━━━ Recorded information ━━━

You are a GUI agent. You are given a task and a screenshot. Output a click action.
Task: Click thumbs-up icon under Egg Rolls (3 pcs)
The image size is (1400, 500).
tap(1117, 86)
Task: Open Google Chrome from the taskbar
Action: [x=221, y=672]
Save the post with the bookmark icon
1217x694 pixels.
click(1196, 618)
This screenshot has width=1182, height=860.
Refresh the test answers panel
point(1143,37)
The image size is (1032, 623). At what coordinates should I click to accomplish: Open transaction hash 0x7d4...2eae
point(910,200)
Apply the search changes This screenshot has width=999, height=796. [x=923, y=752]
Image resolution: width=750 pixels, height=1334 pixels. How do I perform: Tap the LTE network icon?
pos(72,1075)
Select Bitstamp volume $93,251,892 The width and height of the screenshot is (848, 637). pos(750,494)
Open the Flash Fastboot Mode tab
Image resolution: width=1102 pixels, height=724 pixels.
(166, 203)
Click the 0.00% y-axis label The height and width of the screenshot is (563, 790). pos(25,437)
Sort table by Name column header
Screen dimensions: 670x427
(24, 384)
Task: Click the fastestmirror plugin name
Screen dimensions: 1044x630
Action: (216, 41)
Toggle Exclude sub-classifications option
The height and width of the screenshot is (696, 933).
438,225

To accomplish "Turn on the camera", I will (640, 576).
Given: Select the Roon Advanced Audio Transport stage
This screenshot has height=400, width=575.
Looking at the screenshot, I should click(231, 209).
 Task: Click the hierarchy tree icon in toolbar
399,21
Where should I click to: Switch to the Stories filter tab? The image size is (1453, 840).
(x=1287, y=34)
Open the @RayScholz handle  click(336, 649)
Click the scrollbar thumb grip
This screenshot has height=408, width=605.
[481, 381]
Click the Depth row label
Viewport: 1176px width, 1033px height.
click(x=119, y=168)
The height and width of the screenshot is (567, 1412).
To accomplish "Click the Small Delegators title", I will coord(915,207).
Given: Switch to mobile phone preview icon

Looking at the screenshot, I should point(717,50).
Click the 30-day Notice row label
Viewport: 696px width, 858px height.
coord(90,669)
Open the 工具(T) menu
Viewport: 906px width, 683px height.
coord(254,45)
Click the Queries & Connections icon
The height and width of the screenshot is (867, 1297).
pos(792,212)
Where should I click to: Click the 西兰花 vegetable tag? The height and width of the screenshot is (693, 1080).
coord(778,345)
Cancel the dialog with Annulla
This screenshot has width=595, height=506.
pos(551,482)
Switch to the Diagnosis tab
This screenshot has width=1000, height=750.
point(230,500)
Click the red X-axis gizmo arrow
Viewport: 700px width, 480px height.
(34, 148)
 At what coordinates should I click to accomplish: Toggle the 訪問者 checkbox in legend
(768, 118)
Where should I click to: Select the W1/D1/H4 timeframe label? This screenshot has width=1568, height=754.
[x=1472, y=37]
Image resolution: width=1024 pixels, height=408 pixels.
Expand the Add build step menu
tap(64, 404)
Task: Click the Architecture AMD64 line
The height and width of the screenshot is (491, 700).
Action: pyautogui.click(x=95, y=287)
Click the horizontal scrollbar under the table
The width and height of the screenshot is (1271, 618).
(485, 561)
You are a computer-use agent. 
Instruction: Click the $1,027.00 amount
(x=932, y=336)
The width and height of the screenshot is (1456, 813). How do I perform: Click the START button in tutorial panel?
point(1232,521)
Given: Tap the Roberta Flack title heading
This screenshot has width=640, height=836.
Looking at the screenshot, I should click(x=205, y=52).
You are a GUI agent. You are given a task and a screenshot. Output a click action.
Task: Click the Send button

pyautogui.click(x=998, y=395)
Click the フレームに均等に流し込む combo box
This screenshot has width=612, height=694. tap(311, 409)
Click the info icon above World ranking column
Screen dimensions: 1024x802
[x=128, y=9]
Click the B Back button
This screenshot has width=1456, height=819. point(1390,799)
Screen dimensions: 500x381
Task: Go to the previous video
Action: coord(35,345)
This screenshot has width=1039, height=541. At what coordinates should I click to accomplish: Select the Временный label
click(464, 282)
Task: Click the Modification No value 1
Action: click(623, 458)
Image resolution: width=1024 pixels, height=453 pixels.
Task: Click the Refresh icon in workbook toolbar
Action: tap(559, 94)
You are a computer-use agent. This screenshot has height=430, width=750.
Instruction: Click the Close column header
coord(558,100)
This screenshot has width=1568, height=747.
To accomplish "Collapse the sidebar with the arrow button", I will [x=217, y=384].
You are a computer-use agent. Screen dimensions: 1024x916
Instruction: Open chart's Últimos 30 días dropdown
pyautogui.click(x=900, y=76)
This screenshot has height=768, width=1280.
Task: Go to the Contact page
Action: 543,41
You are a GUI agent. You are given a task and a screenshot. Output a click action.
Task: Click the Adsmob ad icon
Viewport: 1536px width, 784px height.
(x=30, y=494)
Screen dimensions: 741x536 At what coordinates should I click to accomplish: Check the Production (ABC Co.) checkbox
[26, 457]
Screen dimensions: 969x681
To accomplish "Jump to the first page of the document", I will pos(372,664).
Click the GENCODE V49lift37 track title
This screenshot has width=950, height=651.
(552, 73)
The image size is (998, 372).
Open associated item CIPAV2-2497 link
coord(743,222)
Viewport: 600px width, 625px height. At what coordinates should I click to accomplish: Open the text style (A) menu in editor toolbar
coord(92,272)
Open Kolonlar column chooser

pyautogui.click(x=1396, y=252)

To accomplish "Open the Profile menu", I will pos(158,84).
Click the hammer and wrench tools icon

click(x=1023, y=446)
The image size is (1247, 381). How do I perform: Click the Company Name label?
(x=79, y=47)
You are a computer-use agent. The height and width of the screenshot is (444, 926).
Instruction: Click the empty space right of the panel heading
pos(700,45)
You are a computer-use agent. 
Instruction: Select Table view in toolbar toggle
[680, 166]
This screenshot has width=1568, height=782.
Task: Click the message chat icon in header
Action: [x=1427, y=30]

━━━

### What the task requires:
What is needed is a verbatim copy of every line in the records above from the one containing "At what coordinates should I click to accomplish: Toggle" down to the one containing "Given: Tap the Roberta Flack title heading", both included, and nothing more.

### Your response:
 At what coordinates should I click to accomplish: Toggle the 訪問者 checkbox in legend
(768, 118)
Where should I click to: Select the W1/D1/H4 timeframe label? This screenshot has width=1568, height=754.
[x=1472, y=37]
Image resolution: width=1024 pixels, height=408 pixels.
Expand the Add build step menu
tap(64, 404)
Task: Click the Architecture AMD64 line
The height and width of the screenshot is (491, 700).
Action: pyautogui.click(x=95, y=287)
Click the horizontal scrollbar under the table
The width and height of the screenshot is (1271, 618).
(485, 561)
You are a computer-use agent. 
Instruction: Click the $1,027.00 amount
(x=932, y=336)
The width and height of the screenshot is (1456, 813). How do I perform: Click the START button in tutorial panel?
point(1232,521)
Given: Tap the Roberta Flack title heading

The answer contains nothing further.